The Decision to Leave an Unprofitable Business (A Case Study of Target Canada)

Joshua Adeyemi Oluwafemi Written by Joshua Adeyemi Oluwafemi · 2 min read >
Target Headquarters

Target Canada

The decision to leave an unprofitable business is always a difficult one. It is believed to be one of the most difficult decisions to make in business. Brian Cornell joined Target as the new CEO, in August 2014 after the resignation of Greg Steinhafel. Brian Cornell was an outside hire by the board. He was faced with the difficult decisions of either Target Corporations should continue operation in Canada or leave. It was evident that Target Canada needed a change because of present operational challenges. Though the projections show Target Canada would be profitable from 2021, Brian Cornell made a recommendation to leave Canada. The decision was considered as painful but brave that business leaders across the globe need to lean from.

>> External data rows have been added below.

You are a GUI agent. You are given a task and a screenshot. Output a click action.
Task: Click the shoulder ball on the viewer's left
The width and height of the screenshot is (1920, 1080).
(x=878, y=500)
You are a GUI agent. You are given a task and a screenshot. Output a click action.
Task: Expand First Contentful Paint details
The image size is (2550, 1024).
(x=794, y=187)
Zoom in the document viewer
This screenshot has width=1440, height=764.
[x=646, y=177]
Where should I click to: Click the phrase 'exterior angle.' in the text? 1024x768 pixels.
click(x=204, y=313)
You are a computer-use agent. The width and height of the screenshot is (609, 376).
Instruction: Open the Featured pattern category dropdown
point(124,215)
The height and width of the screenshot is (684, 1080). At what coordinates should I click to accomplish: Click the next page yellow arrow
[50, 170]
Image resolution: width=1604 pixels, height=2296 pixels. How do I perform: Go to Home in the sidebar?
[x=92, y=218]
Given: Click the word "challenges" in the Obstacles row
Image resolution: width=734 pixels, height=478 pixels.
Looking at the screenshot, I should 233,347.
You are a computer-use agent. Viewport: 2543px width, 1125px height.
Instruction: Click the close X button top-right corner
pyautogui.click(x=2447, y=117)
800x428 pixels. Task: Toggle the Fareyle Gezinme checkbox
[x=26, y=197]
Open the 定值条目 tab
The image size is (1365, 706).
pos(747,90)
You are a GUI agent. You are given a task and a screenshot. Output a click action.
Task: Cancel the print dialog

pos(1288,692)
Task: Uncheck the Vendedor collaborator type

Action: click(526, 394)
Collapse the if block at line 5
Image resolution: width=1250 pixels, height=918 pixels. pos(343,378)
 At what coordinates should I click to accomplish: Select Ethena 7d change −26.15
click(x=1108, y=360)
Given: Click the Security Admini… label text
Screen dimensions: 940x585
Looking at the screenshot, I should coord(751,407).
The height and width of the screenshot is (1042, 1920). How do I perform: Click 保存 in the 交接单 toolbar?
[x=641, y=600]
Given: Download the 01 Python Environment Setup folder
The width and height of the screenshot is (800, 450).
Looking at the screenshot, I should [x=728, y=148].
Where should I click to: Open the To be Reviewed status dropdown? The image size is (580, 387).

Target Corporation and Canada Expansion

Target Corporation had operated for more than a century under different names in the United State. The most notable was in 1967 when the new brand was unveiled, “Expect More. Pay Less”. By December 2013, Target had grown to be the second-largest general merchandise retailer in the U.S with over $72.5 billion in revenue, $4.2 billion in earnings before interest and tax, and the market share grew from 0.1% to 2.5%. With this growth, Target Canada was launched in 2013 as anticipated by both consumers and competitors. Target Canada launched 133 stores within the first 2 years of its operation.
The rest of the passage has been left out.